US & Canada

Obama pledges anti-drug funding on El Salvador visit

Barack Obama and Salvadoran President Mauricio Funes
Mr Obama was full of praise for Salvadoran President Mauricio Funes

US President Barack Obama - on a visit to El Salvador - has promised $200m (£122m) to fight drug trafficking and gang violence in Central America.

Mr Obama said the programme would tackle the poverty and social factors that drive young people towards crime.

He also promised new measures to boost trade and economic cooperation with the region.

Mr Obama was returning to Washington earlier than scheduled on Wednesday to deal with the crisis in Libya.

He was in El Salvador on the third and final leg of a tour of Latin America that has also taken him to Brazil and Chile.

President Obama announced the new Central American Citizen's Security Partnership after talks with Salvadoran President Mauricio Funes.

He said it would help strengthen courts and the rule of law with support from other nations including Chile, Colombia and Mexico.

Along with neighbouring Honduras and Guatemala, El Salvador is plagued by violence, much of it linked to drug trafficking gangs.

'Old divisions'

The two leaders also discussed immigration.

Mr Obama praised the contribution of around two million Salvadorans who live and work in the US, and reiterated his support for comprehensive immigration reform.

He also commended Mr Funes for his "courageous work to overcome old divisions in Salvadoran society" and for his vision of economic growth and social progress.

"The US wants to be a partner in this process," he said. "We want El Salvador to be successful."

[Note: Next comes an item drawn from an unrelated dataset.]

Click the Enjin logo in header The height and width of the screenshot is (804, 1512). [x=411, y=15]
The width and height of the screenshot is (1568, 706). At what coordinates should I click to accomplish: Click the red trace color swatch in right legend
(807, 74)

The US president later toured the National Cathedral in the capital, San Salvador, and visited the tomb of Archbishop Oscar Romero.

An outspoken advocate for the poor and backer of political reform, the archbishop was assassinated in March 1980 after celebrating Mass.

The killing came at the start of a 12-year internal conflict between a US-backed military government and left-wing rebels in which around 75,000 people died.

Mr Funes, who was elected in 2009, is a leader of the former rebel movement, the FMLN.

But despite his left-wing roots, he does not share the suspicion and hostility towards US "imperialism" expressed by Latin American leftists such as Venezuelan President Hugo Chavez.

In Chile on Monday, Mr Obama called for a "new era of partnership" with Latin America, and stressed the region's importance to the US, but his tour has been overshadowed by the US-led military action in Libya.